Casualmente, dos de las primeras historias que podrían considerarse precursoras de la “ciencia ficción mexicana”, estipulan que el medio de transporte en el futuro sería a través de globos aerostáticos.
El primero, un texto de Fósforos Cerillos publicado en 1844, se titula “México en el año 1970”. Le sigue un supuesto artículo del Gacetín de Mérida, escrito en 1849 por Gerónimo del Castillo Lenard, ficcionalmente fechado en enero 30 de 1949.

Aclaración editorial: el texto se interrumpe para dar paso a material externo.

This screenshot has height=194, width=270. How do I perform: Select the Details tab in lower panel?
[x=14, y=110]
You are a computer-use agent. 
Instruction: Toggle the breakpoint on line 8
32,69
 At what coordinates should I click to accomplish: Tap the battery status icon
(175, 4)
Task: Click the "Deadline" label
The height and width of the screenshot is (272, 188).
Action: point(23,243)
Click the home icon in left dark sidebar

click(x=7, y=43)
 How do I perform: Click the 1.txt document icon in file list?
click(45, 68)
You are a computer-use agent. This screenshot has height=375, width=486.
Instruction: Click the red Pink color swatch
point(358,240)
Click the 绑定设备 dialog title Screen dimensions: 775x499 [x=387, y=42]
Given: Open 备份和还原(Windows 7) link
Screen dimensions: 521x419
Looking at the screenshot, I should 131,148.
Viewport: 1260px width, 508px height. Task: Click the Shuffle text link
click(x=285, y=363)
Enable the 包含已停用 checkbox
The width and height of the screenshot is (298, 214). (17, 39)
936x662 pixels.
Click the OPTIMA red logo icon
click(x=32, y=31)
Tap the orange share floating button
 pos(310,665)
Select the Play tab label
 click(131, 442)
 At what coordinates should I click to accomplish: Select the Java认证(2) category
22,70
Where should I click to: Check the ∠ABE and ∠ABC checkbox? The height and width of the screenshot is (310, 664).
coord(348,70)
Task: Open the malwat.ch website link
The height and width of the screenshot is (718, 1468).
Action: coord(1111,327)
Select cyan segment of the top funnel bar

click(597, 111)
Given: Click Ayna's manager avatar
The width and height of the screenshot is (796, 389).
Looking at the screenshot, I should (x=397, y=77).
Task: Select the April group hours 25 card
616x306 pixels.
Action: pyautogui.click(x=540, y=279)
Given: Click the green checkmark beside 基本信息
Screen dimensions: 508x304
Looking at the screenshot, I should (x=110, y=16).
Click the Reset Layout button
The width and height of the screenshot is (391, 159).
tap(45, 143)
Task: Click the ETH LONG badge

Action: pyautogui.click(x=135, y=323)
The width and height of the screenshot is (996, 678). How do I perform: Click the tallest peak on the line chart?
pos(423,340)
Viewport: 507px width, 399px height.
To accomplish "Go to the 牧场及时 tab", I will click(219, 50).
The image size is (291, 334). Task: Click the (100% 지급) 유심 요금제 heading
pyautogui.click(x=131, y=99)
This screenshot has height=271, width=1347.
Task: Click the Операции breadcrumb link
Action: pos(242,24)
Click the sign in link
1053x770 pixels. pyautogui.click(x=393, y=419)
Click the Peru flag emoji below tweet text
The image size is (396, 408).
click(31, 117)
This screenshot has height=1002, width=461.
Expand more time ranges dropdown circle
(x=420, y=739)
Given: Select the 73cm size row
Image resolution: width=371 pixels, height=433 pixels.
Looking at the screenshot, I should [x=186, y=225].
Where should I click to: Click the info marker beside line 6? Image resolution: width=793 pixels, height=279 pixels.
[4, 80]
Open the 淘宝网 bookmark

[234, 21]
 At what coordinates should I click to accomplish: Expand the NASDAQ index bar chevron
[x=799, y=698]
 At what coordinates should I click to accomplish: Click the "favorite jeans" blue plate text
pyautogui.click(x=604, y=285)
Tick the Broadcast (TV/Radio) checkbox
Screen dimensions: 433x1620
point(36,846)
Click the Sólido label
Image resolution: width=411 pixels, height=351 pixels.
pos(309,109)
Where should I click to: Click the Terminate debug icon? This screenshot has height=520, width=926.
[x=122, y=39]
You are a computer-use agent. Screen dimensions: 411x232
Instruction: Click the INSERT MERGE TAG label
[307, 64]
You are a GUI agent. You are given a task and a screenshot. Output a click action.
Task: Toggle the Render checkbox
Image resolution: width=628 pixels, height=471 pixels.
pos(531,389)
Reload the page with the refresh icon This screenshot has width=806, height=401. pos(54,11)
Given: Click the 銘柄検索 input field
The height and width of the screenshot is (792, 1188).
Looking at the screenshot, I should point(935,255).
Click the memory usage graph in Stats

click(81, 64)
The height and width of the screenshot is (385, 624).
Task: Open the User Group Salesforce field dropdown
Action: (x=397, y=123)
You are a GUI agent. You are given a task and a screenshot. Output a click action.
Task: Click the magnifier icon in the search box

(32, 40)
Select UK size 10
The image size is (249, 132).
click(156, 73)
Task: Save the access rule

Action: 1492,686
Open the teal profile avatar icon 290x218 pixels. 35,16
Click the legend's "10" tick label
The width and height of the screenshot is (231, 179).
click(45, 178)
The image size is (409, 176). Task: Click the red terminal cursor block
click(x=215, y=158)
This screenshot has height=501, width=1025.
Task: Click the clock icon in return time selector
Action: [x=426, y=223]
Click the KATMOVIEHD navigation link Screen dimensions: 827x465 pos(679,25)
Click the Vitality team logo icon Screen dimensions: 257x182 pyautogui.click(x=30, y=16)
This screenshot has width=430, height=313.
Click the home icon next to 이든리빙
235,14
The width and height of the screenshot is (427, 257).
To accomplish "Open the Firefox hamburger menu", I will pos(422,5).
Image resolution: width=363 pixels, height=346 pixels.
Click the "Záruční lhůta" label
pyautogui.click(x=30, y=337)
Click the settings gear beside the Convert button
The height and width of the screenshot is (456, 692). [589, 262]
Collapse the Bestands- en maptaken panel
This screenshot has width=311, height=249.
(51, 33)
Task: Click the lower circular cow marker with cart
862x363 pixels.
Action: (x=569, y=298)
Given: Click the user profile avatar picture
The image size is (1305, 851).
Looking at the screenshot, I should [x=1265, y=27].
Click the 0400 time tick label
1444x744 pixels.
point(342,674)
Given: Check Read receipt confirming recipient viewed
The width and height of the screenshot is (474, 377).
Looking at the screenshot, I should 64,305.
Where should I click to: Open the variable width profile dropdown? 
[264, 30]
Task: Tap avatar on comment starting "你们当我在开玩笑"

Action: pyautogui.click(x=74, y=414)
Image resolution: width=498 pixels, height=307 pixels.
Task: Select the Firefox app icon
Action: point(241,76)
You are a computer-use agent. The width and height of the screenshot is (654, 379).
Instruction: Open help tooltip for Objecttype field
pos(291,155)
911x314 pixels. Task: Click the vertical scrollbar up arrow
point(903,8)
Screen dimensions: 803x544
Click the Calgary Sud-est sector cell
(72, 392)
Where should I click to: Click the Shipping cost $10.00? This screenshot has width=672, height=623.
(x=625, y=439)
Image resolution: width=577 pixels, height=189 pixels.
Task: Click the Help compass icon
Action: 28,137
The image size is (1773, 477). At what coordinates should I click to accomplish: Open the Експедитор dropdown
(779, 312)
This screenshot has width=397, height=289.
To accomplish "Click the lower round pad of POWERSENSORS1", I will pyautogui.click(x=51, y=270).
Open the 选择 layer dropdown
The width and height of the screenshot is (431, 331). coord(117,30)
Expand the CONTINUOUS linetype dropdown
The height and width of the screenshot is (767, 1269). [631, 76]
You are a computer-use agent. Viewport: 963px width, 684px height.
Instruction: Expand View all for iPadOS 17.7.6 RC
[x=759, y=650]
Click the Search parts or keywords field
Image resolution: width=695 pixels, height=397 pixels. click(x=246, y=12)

Hoy, a tantos años de publicados, podemos afirmarlo: nunca volaremos en globos aerostáticos. La imposibilidad de este supuesto deriva, más bien, de un ineludible complejo de inferioridad. En México, las cosas se miran desde abajo.
La premisa ficcional del viaje en globo es, sin duda, presunción literaria:
Si usted mira hacia el cielo aparecerá, sobre su cabeza, el Barón Münchhausen. Si no es la figura, al menos podrá distinguir el síndrome (La epidemia ya pulula en todas partes). Fingir dolencias y malestares para captar la atención –y lástima- de nuestro público. El mundo es un teatro y tras su enorme telón, hay un cielo hipocondriaco.
Las cinco semanas que transcurrieron en el Victoria de Julio Verne, permitieron al Dr. Fergusson entender, desde su perspectiva industrial, la noción del tercer mundo. Propiamente, el mundo del subsuelo.
Cierto, nunca volaremos en globos aerostáticos. Pero la ficción revierte su prisión gravitacional con el concepto de utopía. Transformándose después, en lo que llamamos distopías.
Ni siquiera el sueño puede vivirse con complacencia.
Volar alto implica una mayor caída.
Cierto. Nunca volaremos en globos aerostáticos.
Dejemos la ilusión en la mente de los grandes=europeos novelistas.